Almost every war movie that has come out of the wars with Iraq have involved PTSD. “The Yellow Birds” is typical of the subgenre. It is based on the novel by Kevin Powers. Powers enlisted in the Army at age 17 and served in Iraq as a machine gunner. The book is based on his experiences in the Army and when he returned home. The Bartle character is based on him. The book was critically acclaimed. The movie was directed by Alexandre Moors. It was originally supposed to star Benedict Cumberbatch and Will Poulter. The film was shown at the Sundance Festival and was awarded the U.S. Dramatic Special Jury Award for Cinematography. However, the audience reaction caused the film to be reedited. It had a very limited release.
The opening narration sets the theme. “The war tried to kill us in the spring and the summer. Tried to kill us every day, didn’t explain itself, didn’t tell us why it brought us there. It just took. It killed some of us before we knew we were dead. Pretty soon it was hard to tell who was alive and who was a ghost.” Murphy (Tye Sheridan) and Bartle (Alden Ehrenreich) meet in boot camp and become best friends. We don’t even get a montage before the buddies are in the shit. To build the case for PTSD, they are on a rooftop in an Iraqi city and Sergeant Stirling (Jack Huston) lights up a car that drives toward their position. Collateral damage claims the lives of some civilians and we are supposed to feel Stirling is a combat junkie, but what else was he supposed to do? Other scenes expand on the “I hate this place” vibe. IEDs and ambushes. Comrades die in your arms. It turns out that Murph is not cut out for this.
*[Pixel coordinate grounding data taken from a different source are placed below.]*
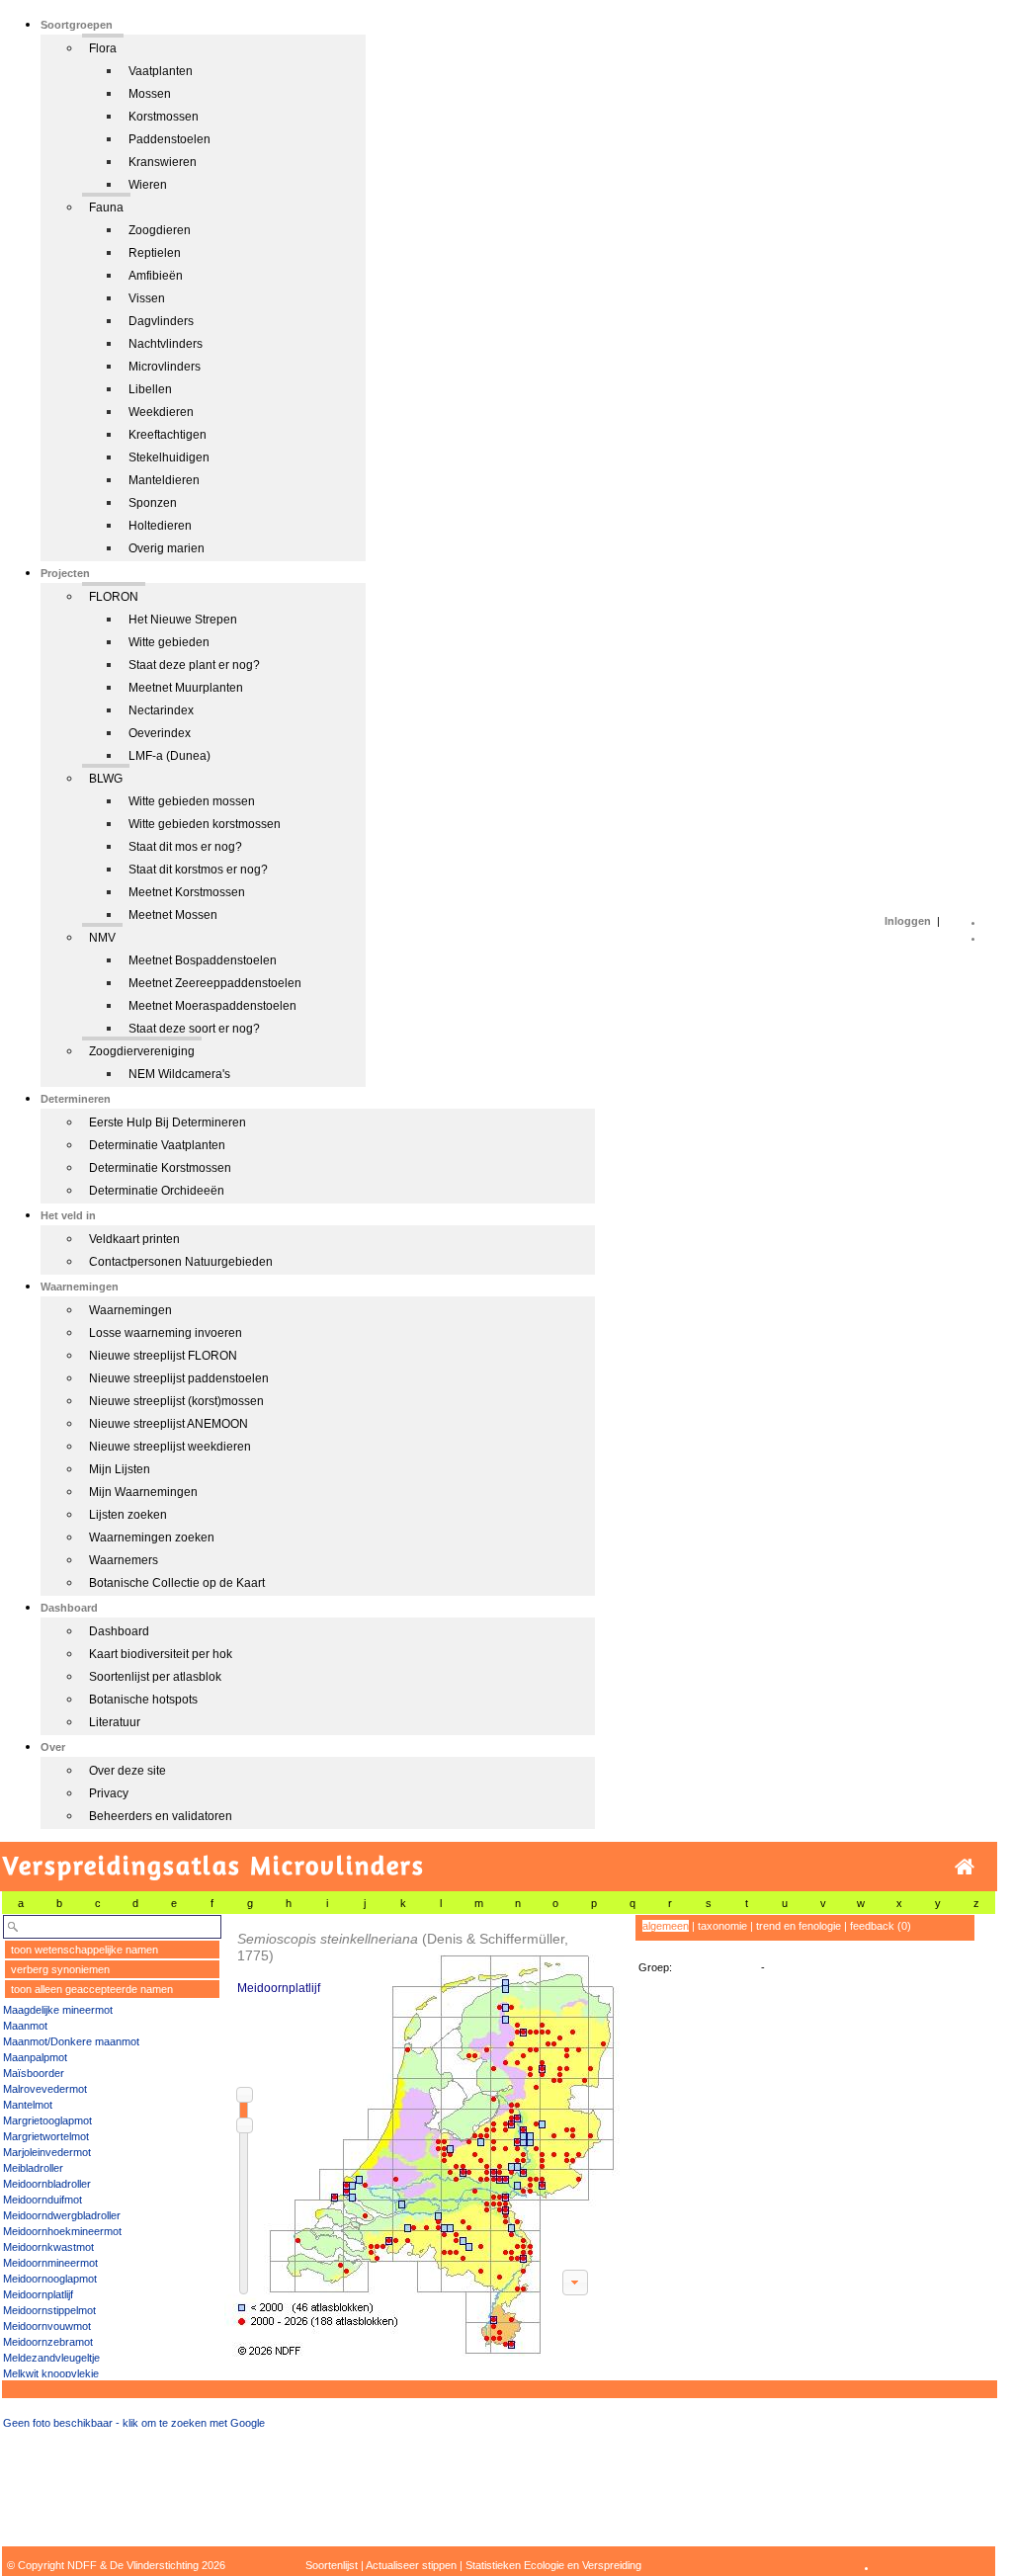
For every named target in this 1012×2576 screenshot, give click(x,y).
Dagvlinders (161, 321)
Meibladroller (33, 2168)
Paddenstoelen (169, 139)
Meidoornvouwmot (47, 2326)
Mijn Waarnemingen (143, 1492)
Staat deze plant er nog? (194, 665)
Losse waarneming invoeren (165, 1333)
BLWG (106, 779)
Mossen (149, 94)
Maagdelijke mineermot (58, 2010)
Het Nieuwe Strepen (182, 619)
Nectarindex (161, 710)
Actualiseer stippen (411, 2565)
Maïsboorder (33, 2073)
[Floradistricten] (423, 2136)
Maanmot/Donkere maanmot (71, 2041)
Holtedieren (160, 526)
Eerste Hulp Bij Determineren (167, 1122)
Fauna (106, 207)
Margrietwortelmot (46, 2136)
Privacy (108, 1793)
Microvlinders (164, 367)
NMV (102, 938)
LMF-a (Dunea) (169, 756)
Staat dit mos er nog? (185, 847)
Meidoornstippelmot (49, 2310)
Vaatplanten (160, 71)
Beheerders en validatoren (160, 1816)
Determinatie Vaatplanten (157, 1145)
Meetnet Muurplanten (185, 688)
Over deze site (127, 1771)
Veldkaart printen (134, 1239)
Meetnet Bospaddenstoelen (202, 960)
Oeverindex (159, 733)
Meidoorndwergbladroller (62, 2215)
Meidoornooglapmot (50, 2279)
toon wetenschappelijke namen (84, 1949)
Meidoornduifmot (42, 2199)
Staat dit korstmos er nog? (198, 869)
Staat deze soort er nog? (194, 1029)
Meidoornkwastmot (48, 2247)
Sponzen (152, 503)
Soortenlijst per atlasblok (155, 1677)
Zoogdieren (159, 230)
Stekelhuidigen (169, 457)
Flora (103, 48)
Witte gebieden (169, 642)
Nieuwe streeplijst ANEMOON (168, 1424)
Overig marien (166, 548)
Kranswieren (162, 162)
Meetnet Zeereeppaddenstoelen (214, 983)
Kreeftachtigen (167, 435)
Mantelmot (27, 2105)
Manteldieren (164, 480)
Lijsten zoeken (128, 1515)
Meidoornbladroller (47, 2184)
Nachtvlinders (165, 344)
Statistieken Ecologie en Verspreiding (553, 2565)
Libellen (150, 389)
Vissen (146, 298)
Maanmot (25, 2026)
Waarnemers (123, 1560)
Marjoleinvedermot (47, 2152)
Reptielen (154, 253)
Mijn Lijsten (119, 1469)
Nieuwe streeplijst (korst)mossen (176, 1401)
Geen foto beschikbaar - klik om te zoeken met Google (134, 2423)
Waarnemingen (130, 1310)
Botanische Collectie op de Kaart (177, 1583)
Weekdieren (161, 412)
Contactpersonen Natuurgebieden (181, 1262)
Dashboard (119, 1631)
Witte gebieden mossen (191, 801)
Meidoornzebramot (48, 2342)
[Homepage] (964, 1867)
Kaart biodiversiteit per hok (160, 1654)
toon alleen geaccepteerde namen (92, 1989)
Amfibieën (155, 276)
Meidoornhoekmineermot (62, 2231)
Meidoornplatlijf (38, 2294)
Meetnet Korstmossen (186, 892)
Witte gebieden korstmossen (204, 824)
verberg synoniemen (60, 1969)
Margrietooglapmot (47, 2120)
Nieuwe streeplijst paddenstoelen (179, 1378)
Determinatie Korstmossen (160, 1168)
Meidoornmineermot (50, 2263)
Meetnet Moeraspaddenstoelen (212, 1006)
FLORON (113, 597)
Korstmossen (163, 117)
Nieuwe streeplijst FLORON (163, 1356)
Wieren (147, 185)
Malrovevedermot (45, 2089)
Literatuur (114, 1722)
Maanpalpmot (35, 2057)
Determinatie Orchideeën (156, 1191)
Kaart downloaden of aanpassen (575, 2282)
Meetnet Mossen (172, 915)
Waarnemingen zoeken (151, 1537)
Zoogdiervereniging (142, 1051)
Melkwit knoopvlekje (51, 2373)
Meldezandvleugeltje (51, 2358)
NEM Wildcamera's (179, 1074)
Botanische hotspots (143, 1699)
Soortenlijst (331, 2565)
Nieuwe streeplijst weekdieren (170, 1447)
He ends up going missing and the mystery has not been solved by the time Bartle returns to the states. Before he left, he promised Mrs. Murphy (Jennifer Anniston!) to take care of her son. This pressure and his experiences in Iraq turn him into a stereotypical homeless vet. Mrs. Murphy wants to know what happened to her son and so does the Army.
“The Yellow Birds” is the rare war movie mystery. This makes it different than your typical vet returns with problems movie. The mystery is the only thing original about it, however. The characters are cliché and the combat is what you visualize when you think Iraq. It is also different in that it is nonlinear. This works well. The closest equivalent to this movie is “Courage Under Fire”. Not equivalent cast-wise. Bartle and Anniston are strong, but there is no Denzel Washington to be found. The combat scenes are brief, but realistic for Iraq. Unfortunately, the movie does not make a strong case for it being Hell. Bartle and especially Murph come off as being fragile. Since Powers was actually in the thick of it, I have to assume the movie’s structure did not allow time to really develop the reasons for Murph’s actions and Bartle’s reactions.
“The Yellow Birds” could have been much better, but it is a sincere effort and considering how few war movies are being made these days, it is worth a watch.